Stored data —

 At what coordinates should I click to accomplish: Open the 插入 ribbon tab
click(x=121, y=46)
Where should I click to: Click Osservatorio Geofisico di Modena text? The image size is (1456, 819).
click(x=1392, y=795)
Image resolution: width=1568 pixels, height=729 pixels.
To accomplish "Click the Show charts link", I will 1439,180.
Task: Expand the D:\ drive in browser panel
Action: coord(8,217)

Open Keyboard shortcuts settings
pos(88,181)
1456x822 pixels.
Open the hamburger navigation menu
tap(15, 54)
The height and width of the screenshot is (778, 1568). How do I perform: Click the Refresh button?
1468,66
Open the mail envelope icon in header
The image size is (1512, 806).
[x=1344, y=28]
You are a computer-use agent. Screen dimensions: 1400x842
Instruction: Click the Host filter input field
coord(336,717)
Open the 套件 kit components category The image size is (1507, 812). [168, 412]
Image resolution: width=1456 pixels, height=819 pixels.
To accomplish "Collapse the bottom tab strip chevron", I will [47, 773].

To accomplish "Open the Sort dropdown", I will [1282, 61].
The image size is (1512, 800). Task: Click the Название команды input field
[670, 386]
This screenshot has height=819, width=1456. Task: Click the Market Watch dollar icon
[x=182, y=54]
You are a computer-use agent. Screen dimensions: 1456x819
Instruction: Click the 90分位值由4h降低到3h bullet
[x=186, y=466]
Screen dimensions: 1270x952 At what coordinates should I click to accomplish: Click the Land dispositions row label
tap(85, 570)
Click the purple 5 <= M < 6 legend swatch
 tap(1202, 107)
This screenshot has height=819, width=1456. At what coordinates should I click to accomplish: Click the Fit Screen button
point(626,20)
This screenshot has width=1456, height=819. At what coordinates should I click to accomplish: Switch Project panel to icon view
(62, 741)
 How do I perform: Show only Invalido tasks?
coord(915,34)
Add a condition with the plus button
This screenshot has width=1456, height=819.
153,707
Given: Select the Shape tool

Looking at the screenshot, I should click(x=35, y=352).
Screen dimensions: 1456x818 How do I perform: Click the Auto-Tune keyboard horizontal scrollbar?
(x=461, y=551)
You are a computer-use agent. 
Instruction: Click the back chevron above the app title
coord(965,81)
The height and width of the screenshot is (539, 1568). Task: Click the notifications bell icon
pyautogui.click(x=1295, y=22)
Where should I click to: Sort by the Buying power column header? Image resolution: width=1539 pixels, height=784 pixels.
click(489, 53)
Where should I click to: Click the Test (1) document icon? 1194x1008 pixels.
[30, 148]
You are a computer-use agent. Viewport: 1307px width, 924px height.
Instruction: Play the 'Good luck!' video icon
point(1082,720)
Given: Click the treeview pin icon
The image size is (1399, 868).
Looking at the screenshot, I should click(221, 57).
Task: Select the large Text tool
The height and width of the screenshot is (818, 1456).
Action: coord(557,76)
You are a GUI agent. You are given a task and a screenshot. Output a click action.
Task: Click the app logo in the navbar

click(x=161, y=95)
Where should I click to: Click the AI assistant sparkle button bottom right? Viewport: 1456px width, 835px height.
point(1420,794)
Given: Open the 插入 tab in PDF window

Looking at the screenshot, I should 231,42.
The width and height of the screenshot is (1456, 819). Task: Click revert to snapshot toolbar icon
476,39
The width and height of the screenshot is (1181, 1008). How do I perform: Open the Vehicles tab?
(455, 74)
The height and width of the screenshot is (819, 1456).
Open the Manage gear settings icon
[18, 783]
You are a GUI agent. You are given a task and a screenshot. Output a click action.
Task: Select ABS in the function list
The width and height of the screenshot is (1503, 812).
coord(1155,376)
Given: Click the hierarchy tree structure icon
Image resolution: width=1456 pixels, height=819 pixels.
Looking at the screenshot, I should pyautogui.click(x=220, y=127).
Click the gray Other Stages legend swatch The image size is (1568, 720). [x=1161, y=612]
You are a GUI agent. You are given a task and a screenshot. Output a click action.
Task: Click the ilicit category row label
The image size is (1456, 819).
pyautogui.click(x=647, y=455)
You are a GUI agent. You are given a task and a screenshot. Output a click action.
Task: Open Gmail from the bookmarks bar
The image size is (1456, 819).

The problem —
The answer should contain every line of the data, unchanged.

Solution —
 At what coordinates should I click to accomplish: Open the 插入 ribbon tab
click(x=121, y=46)
Where should I click to: Click Osservatorio Geofisico di Modena text? The image size is (1456, 819).
click(x=1392, y=795)
Image resolution: width=1568 pixels, height=729 pixels.
To accomplish "Click the Show charts link", I will 1439,180.
Task: Expand the D:\ drive in browser panel
Action: coord(8,217)

Open Keyboard shortcuts settings
pos(88,181)
1456x822 pixels.
Open the hamburger navigation menu
tap(15, 54)
The height and width of the screenshot is (778, 1568). How do I perform: Click the Refresh button?
1468,66
Open the mail envelope icon in header
The image size is (1512, 806).
[x=1344, y=28]
You are a computer-use agent. Screen dimensions: 1400x842
Instruction: Click the Host filter input field
coord(336,717)
Open the 套件 kit components category The image size is (1507, 812). [168, 412]
Image resolution: width=1456 pixels, height=819 pixels.
To accomplish "Collapse the bottom tab strip chevron", I will [47, 773].

To accomplish "Open the Sort dropdown", I will [1282, 61].
The image size is (1512, 800). Task: Click the Название команды input field
[670, 386]
This screenshot has height=819, width=1456. Task: Click the Market Watch dollar icon
[x=182, y=54]
You are a computer-use agent. Screen dimensions: 1456x819
Instruction: Click the 90分位值由4h降低到3h bullet
[x=186, y=466]
Screen dimensions: 1270x952 At what coordinates should I click to accomplish: Click the Land dispositions row label
tap(85, 570)
Click the purple 5 <= M < 6 legend swatch
 tap(1202, 107)
This screenshot has height=819, width=1456. At what coordinates should I click to accomplish: Click the Fit Screen button
point(626,20)
This screenshot has width=1456, height=819. At what coordinates should I click to accomplish: Switch Project panel to icon view
(62, 741)
 How do I perform: Show only Invalido tasks?
coord(915,34)
Add a condition with the plus button
This screenshot has width=1456, height=819.
153,707
Given: Select the Shape tool

Looking at the screenshot, I should click(x=35, y=352).
Screen dimensions: 1456x818 How do I perform: Click the Auto-Tune keyboard horizontal scrollbar?
(x=461, y=551)
You are a computer-use agent. 
Instruction: Click the back chevron above the app title
coord(965,81)
The height and width of the screenshot is (539, 1568). Task: Click the notifications bell icon
pyautogui.click(x=1295, y=22)
Where should I click to: Sort by the Buying power column header? Image resolution: width=1539 pixels, height=784 pixels.
click(489, 53)
Where should I click to: Click the Test (1) document icon? 1194x1008 pixels.
[30, 148]
You are a computer-use agent. Viewport: 1307px width, 924px height.
Instruction: Play the 'Good luck!' video icon
point(1082,720)
Given: Click the treeview pin icon
The image size is (1399, 868).
Looking at the screenshot, I should click(221, 57).
Task: Select the large Text tool
The height and width of the screenshot is (818, 1456).
Action: coord(557,76)
You are a GUI agent. You are given a task and a screenshot. Output a click action.
Task: Click the app logo in the navbar

click(x=161, y=95)
Where should I click to: Click the AI assistant sparkle button bottom right? Viewport: 1456px width, 835px height.
point(1420,794)
Given: Open the 插入 tab in PDF window

Looking at the screenshot, I should 231,42.
The width and height of the screenshot is (1456, 819). Task: Click revert to snapshot toolbar icon
476,39
The width and height of the screenshot is (1181, 1008). How do I perform: Open the Vehicles tab?
(455, 74)
The height and width of the screenshot is (819, 1456).
Open the Manage gear settings icon
[18, 783]
You are a GUI agent. You are given a task and a screenshot. Output a click action.
Task: Select ABS in the function list
The width and height of the screenshot is (1503, 812).
coord(1155,376)
Given: Click the hierarchy tree structure icon
Image resolution: width=1456 pixels, height=819 pixels.
Looking at the screenshot, I should pyautogui.click(x=220, y=127).
Click the gray Other Stages legend swatch The image size is (1568, 720). [x=1161, y=612]
You are a GUI agent. You are given a task and a screenshot. Output a click action.
Task: Click the ilicit category row label
The image size is (1456, 819).
pyautogui.click(x=647, y=455)
You are a GUI agent. You are given a task and a screenshot. Output a click action.
Task: Open Gmail from the bookmarks bar
The image size is (1456, 819).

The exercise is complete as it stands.